• Opis zadania: Przepisz bez żadnych zmian wiersze od tego, który zawiera „Task: Select the element”, do tego, który zawiera „tap(1354, 57)”, razem z oboma skrajnymi.

• Dane:
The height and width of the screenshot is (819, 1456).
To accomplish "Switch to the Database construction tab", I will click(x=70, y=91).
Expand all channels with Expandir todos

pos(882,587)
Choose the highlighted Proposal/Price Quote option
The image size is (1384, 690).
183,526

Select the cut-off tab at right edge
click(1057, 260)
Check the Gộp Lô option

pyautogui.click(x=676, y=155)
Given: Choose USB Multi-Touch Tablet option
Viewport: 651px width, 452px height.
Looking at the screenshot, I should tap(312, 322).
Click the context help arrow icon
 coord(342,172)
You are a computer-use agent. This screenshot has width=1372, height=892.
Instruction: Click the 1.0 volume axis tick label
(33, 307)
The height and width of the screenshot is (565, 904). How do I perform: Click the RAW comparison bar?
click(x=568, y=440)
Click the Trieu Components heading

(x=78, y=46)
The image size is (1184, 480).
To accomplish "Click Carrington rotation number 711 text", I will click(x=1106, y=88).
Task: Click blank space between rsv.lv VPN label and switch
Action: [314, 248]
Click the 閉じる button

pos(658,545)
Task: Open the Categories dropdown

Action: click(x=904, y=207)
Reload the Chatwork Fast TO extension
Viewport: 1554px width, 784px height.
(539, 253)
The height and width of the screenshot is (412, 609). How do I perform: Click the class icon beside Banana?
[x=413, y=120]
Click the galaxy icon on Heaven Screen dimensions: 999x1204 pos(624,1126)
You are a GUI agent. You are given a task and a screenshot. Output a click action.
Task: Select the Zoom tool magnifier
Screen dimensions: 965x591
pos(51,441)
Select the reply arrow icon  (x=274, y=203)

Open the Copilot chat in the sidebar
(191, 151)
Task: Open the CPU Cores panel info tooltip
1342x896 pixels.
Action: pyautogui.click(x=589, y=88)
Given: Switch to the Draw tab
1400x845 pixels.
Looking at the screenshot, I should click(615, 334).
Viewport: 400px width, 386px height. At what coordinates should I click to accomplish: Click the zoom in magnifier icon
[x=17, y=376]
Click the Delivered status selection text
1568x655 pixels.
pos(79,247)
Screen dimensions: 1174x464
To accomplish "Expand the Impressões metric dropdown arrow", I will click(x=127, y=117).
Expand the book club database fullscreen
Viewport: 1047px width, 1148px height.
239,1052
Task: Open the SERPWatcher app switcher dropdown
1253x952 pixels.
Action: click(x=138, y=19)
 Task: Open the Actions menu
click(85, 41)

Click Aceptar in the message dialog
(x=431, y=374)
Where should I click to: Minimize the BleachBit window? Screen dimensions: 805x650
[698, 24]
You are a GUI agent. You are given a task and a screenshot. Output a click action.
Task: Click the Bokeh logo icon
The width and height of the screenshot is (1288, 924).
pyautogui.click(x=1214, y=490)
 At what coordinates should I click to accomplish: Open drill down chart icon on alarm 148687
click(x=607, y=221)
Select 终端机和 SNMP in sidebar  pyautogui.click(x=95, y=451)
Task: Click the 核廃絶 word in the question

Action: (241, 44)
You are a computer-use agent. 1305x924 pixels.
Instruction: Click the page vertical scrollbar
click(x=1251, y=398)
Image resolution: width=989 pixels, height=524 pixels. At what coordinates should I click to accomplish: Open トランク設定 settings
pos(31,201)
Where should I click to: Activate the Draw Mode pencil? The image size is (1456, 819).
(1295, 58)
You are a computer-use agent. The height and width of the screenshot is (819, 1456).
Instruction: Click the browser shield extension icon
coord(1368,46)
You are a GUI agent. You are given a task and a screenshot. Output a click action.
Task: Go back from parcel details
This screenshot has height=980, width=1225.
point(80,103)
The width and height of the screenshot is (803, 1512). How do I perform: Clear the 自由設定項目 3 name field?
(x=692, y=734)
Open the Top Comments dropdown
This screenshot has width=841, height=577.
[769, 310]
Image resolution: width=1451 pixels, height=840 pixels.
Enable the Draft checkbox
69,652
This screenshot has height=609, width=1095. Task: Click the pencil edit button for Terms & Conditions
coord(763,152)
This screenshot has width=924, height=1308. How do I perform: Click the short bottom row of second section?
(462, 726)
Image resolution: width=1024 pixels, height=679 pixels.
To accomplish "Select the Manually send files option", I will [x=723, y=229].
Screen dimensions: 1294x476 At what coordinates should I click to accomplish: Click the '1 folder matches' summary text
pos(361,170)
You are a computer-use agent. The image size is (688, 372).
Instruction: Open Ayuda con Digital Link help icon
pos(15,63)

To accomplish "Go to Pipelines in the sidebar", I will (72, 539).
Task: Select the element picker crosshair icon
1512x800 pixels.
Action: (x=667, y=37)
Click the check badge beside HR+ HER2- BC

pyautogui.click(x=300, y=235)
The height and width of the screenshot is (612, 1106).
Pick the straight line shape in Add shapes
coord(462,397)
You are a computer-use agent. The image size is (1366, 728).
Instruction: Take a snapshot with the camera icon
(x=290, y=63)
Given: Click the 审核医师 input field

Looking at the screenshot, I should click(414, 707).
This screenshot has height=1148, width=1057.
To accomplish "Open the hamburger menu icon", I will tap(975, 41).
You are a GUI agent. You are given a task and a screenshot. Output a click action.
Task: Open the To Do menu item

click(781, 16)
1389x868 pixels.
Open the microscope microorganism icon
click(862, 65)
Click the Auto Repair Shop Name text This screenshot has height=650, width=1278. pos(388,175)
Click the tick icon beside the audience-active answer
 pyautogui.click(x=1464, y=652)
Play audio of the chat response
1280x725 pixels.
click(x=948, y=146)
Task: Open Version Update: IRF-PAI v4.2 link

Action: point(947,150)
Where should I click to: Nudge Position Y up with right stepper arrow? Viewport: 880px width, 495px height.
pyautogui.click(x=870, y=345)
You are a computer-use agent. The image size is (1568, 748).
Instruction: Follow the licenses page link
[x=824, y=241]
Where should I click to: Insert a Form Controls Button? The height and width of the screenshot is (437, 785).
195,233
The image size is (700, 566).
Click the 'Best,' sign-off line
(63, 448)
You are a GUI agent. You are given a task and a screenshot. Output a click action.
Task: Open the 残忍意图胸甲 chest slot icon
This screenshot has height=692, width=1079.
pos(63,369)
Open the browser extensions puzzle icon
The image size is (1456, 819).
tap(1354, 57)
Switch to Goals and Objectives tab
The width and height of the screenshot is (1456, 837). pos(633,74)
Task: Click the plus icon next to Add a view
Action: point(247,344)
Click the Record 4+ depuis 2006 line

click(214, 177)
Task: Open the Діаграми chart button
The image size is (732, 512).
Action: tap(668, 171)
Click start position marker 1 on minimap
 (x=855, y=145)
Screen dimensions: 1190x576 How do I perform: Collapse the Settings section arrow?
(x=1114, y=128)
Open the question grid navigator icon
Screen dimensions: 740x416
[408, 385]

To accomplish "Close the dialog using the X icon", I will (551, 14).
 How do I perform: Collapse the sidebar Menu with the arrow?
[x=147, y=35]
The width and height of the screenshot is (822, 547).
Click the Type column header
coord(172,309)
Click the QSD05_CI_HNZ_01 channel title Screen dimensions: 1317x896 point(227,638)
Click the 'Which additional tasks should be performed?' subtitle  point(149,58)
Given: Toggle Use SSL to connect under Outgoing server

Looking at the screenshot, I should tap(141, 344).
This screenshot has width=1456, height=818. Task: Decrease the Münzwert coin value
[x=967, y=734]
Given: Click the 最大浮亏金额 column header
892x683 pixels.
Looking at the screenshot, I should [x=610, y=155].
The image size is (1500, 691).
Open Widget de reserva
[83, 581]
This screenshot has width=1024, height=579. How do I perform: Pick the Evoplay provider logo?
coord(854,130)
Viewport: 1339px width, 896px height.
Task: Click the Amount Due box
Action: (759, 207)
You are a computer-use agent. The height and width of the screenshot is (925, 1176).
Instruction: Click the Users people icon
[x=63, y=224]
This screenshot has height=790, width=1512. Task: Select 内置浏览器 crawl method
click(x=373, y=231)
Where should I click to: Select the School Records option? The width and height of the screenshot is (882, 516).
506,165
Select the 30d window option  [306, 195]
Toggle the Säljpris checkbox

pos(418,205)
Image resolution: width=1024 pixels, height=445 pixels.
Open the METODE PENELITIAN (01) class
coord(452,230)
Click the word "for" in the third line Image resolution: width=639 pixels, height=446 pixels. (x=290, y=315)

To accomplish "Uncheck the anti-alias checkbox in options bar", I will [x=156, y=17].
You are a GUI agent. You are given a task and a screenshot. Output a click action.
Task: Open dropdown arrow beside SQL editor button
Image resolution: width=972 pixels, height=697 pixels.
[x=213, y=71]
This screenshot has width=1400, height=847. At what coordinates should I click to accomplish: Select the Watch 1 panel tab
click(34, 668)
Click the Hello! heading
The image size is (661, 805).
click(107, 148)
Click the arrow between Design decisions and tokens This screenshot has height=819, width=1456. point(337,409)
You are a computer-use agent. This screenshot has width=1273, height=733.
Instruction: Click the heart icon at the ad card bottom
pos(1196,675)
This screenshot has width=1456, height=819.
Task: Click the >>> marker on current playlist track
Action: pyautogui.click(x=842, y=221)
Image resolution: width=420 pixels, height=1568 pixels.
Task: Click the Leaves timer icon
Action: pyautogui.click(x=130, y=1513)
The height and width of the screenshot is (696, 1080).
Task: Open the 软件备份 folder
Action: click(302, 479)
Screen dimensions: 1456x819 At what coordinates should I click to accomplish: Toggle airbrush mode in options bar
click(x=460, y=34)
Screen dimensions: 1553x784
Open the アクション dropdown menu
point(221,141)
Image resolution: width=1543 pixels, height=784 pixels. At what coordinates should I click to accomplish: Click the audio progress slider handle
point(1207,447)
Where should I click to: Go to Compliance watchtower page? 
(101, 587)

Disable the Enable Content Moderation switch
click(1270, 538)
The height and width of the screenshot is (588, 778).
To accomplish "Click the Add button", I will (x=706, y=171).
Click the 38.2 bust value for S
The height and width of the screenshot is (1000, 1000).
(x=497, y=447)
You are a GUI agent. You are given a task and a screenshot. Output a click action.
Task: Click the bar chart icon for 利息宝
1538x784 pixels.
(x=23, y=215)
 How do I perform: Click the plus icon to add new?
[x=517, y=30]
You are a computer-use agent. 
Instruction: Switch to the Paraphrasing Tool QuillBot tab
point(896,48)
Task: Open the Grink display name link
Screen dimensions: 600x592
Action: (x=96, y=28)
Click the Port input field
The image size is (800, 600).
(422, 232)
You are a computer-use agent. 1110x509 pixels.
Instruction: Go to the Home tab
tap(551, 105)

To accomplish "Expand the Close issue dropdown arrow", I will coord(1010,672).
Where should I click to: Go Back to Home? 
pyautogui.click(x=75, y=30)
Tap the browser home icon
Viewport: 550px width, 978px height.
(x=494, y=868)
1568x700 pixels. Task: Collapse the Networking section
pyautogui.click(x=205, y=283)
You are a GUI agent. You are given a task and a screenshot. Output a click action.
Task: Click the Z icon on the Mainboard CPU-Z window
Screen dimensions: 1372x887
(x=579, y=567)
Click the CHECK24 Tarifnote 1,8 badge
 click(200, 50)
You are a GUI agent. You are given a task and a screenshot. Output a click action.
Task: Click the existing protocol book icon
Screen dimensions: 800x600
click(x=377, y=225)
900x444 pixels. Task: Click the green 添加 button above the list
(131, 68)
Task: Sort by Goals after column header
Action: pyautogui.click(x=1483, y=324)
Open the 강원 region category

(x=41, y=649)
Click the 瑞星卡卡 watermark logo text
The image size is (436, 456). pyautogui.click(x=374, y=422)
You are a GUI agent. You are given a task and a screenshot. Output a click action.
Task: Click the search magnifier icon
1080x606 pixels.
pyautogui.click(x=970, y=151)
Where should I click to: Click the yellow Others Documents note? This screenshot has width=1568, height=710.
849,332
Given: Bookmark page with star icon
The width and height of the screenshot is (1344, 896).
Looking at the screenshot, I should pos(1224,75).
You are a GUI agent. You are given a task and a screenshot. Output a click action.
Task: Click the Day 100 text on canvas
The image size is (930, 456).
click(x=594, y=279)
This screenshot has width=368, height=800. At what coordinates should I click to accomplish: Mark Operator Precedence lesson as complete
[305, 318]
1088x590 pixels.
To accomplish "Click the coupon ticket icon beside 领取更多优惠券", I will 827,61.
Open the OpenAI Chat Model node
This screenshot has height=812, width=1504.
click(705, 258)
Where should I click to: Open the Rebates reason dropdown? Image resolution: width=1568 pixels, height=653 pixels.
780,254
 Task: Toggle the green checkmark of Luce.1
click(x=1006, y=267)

• Wynik ćwiczenia:
Task: Select the element picker crosshair icon
1512x800 pixels.
Action: (x=667, y=37)
Click the check badge beside HR+ HER2- BC

pyautogui.click(x=300, y=235)
The height and width of the screenshot is (612, 1106).
Pick the straight line shape in Add shapes
coord(462,397)
You are a computer-use agent. The image size is (1366, 728).
Instruction: Take a snapshot with the camera icon
(x=290, y=63)
Given: Click the 审核医师 input field

Looking at the screenshot, I should click(414, 707).
This screenshot has height=1148, width=1057.
To accomplish "Open the hamburger menu icon", I will tap(975, 41).
You are a GUI agent. You are given a task and a screenshot. Output a click action.
Task: Open the To Do menu item

click(781, 16)
1389x868 pixels.
Open the microscope microorganism icon
click(862, 65)
Click the Auto Repair Shop Name text This screenshot has height=650, width=1278. pos(388,175)
Click the tick icon beside the audience-active answer
 pyautogui.click(x=1464, y=652)
Play audio of the chat response
1280x725 pixels.
click(x=948, y=146)
Task: Open Version Update: IRF-PAI v4.2 link

Action: point(947,150)
Where should I click to: Nudge Position Y up with right stepper arrow? Viewport: 880px width, 495px height.
pyautogui.click(x=870, y=345)
You are a computer-use agent. The image size is (1568, 748).
Instruction: Follow the licenses page link
[x=824, y=241]
Where should I click to: Insert a Form Controls Button? The height and width of the screenshot is (437, 785).
195,233
The image size is (700, 566).
Click the 'Best,' sign-off line
(63, 448)
You are a GUI agent. You are given a task and a screenshot. Output a click action.
Task: Open the 残忍意图胸甲 chest slot icon
This screenshot has height=692, width=1079.
pos(63,369)
Open the browser extensions puzzle icon
The image size is (1456, 819).
tap(1354, 57)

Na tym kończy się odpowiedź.